B. The Standard for Determining a Public Entity’s Motion to Dismiss Based on the CGIA
¶ 12 In Trinity, the supreme court considered whether a court
should apply a C.R.C.P. 12(b)(1) or a C.R.C.P. 56 standard when a
public entity asserts immunity under the CGIA and seeks dismissal
of the plaintiff’s claims against it. See Trinity, 848 P.2d at 924-27.
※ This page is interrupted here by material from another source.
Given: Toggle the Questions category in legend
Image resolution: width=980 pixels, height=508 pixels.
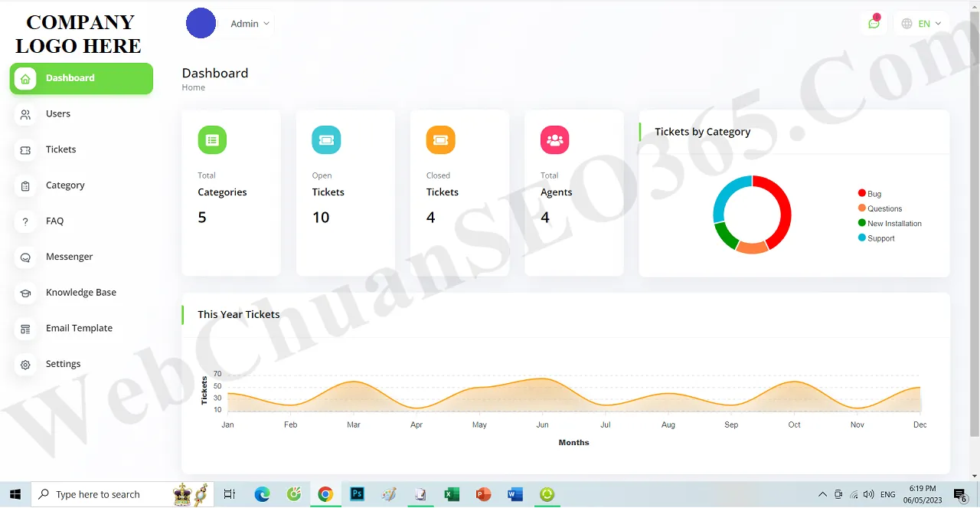Looking at the screenshot, I should click(x=880, y=208).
6 ¶ 13 Relying on parallels between Rule 12(b)(1) of the Federal Rules
of Civil Procedure and C.R.C.P. 12(b)(1), Trinity held that, “[i]f the
motion [to dismiss] is a factual attack on the jurisdictional
allegations of the complaint . . . , the trial court may receive any
competent evidence pertaining to the motion” without converting it
to a summary judgment motion. Id. at 924.
III. Standard of Review
¶ 14 Questions of immunity under the CGIA present mixed
questions of fact and law. Maphis v. City of Boulder, 2022 CO 10,
¶ 12. In deciding a C.R.C.P. 12(b)(1) motion to dismiss based on
immunity under the CGIA, the court must make factual findings
about its ability to hear the case. Dennis, ¶ 9.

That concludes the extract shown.